[EXERCISE SET]
1 > Answer these questions using the Arrow missile article.
(a) Whose approval is needed before the Arrow system can be sold to another country?
(b) Which comparable system is Russia discussing selling to India?
(c) How many nations endorsed the Missile Technology Control Regime?
2 > Write out everything in the Arrow missile article from "Speier also argues" down to "of such strikes.", keeping every word and punctuation mark unchanged.

[DOCUMENT SECTION]

▽

Sheela Bhatt in Mumbai | September 06, 2003 17:58 IST

On the eve of the Israeli Prime Minister Ariel Sharon's visit to India starting Monday, September 8, a Washington think tank has argued strongly against the sale of the Arrow anti-ballistic missile defence system to India.

The system, developed jointly by the United States and Israel, needs American approval before it can be sold to any other country.

While India has expressed an interest in it, but not put in a formal request, Israel, already the second largest arms exporter to India with deals worth more than $1 billion, has sought Washington's permission to sell it to New Delhi.

But a source in the diplomatic corps in New Delhi said the American approval is unlikely to come soon. "It will take its own time," the source said. "America will first settle its issues with Pakistan before agreeing to allow India to have the defence it deserves," he added.

"The Arrow should come to India and it will be understood by America that it is vital for India's long-term strategic interests," Dr Subhash Kapila, a former diplomat and intelligence officer, told rediff.com.

But in a paper titled 'Arrows for India?' prepared for the Washington Institute, Richard Speier, a former Pentagon official specialising in missile non-proliferation issues, argues that the sale of the system to India would backfire on American and Israeli strategic interests.

The paper starts by listing the perceived advantages of such a sale. Geopolitically, India could be an important security partner. India is threatened by radical Islamist terrorists. Democratic India is a logical partner of the United States. A strong India can help balance China's growing power. Being close to the Persian Gulf, India's naval facilities are an attraction for the US Central Command. To discourage possible hi-tech co-operation between India and Iran, an increase in Israeli and American influence is recommended.

Speier also argues that in a nuclear war between India and Pakistan, whoever strikes first would have a substantial advantage. In a crisis, this incentive to launch a first strike could lead to disaster. Misssile defences are one way to create uncertainties about the effectiveness of such strikes.

Israel's recent sale to India of the Phalcon air defence system could be considered the first step towards shifting New Delhi's security orientation.

But, says Speier, the Arrow is not India's only missile defence option. Russia is discussing the sale of the comparable S300V system, and Washington could offer the Patriot missiles, made famous by Gulf War I.

He then goes on to list the disadvantages of such a sale to India. He fears that if India gains the advantage in defence, "it might behave more recklessly toward Pakistan," which would accelerate the South Asian nuclear arms race.

This would also incur Pakistan's displeasure, which could hit US-Pakistani co-operation on Afghanistan and counter-terrorism.

Another important issue America will have to consider is that of non-proliferation, says Speier. The Arrow uses a large, sophisticated rocket motor, which exceeds the threshold set by the Missile Technology Control Regime endorsed by 33 nations, including Israel. The MTCR has already voiced its objections to such a sale. But the US Patriot missile does not come under the MTCR.

△

[RECORDS SUPPLIED]
▽

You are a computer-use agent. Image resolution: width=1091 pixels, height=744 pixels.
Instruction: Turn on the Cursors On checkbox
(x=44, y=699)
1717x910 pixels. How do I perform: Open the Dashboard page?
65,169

△
▽

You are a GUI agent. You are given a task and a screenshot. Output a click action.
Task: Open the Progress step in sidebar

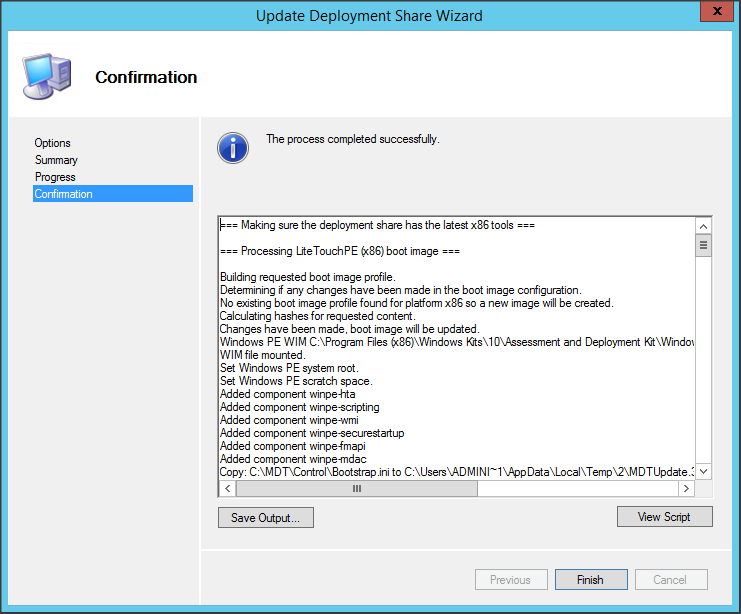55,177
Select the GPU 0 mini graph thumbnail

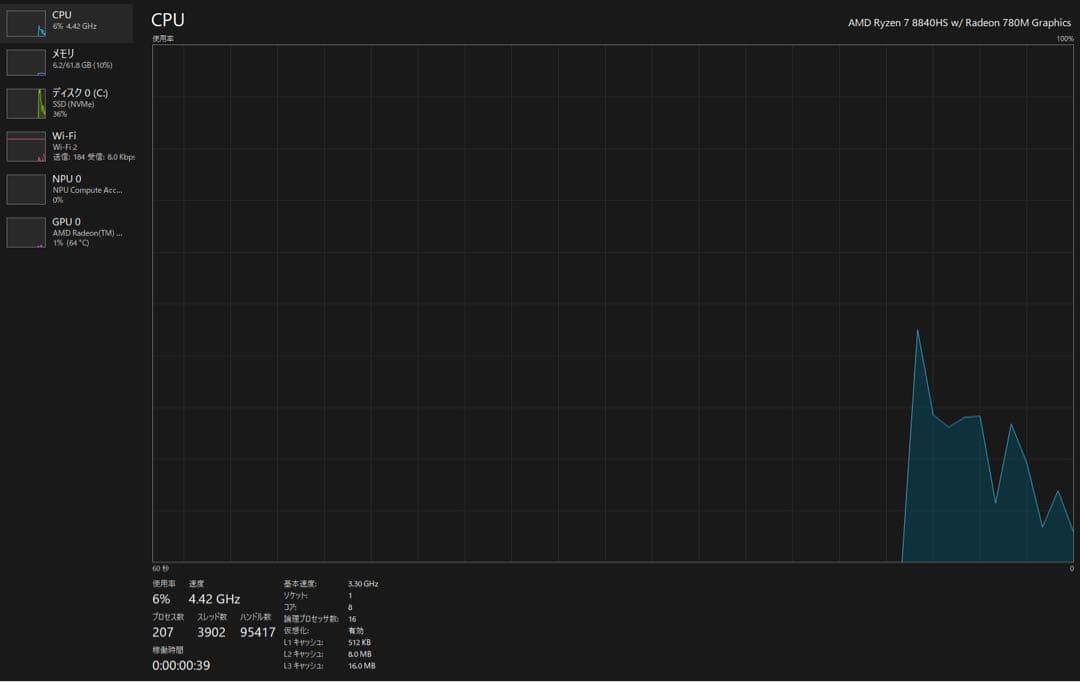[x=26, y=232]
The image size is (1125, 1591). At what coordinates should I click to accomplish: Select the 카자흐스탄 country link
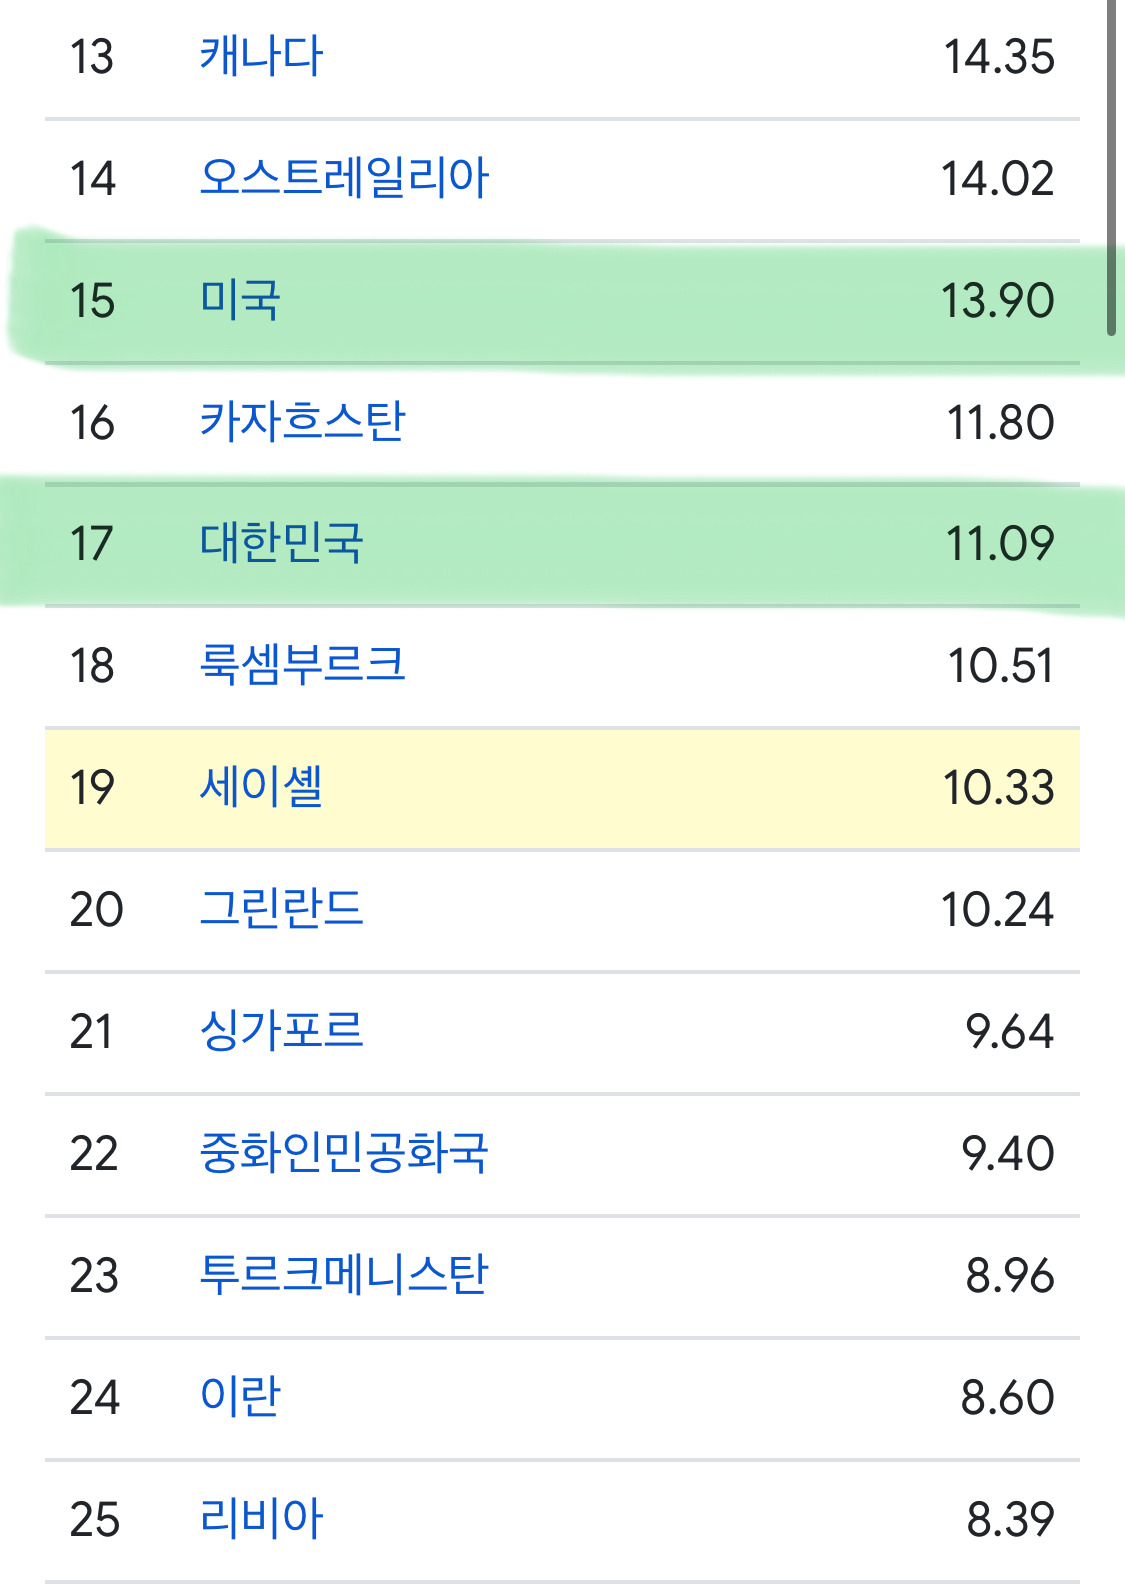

△
▽

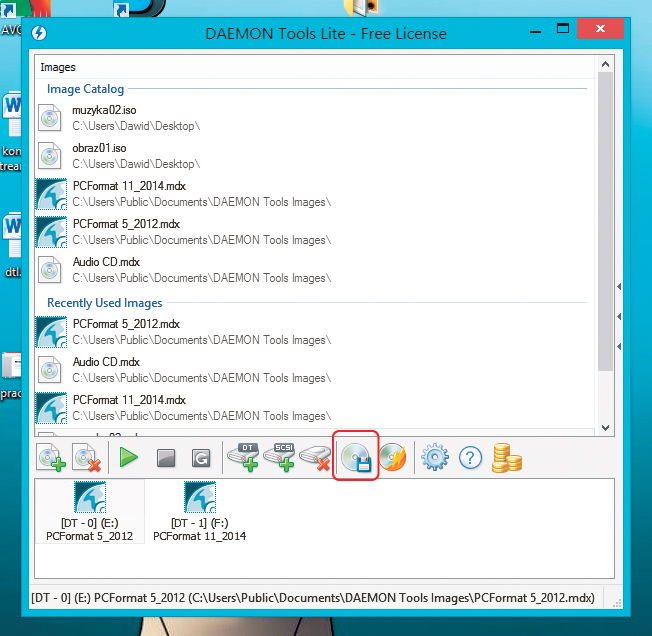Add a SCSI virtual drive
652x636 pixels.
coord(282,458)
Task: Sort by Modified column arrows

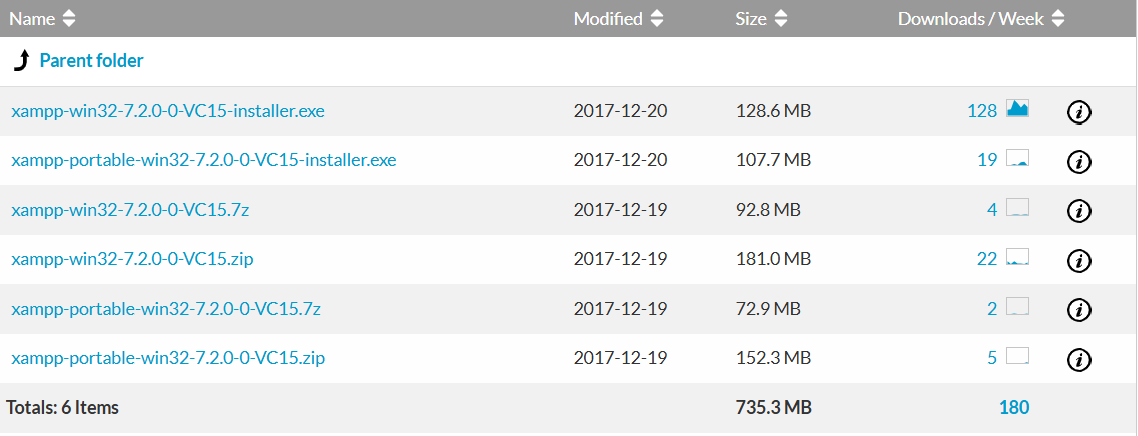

△

[REPLIES]
1 >
(a) American approval, from the United States.
(b) The S300V system.
(c) 33 nations.

2 >
Speier also argues that in a nuclear war between India and Pakistan, whoever strikes first would have a substantial advantage. In a crisis, this incentive to launch a first strike could lead to disaster. Misssile defences are one way to create uncertainties about the effectiveness of such strikes.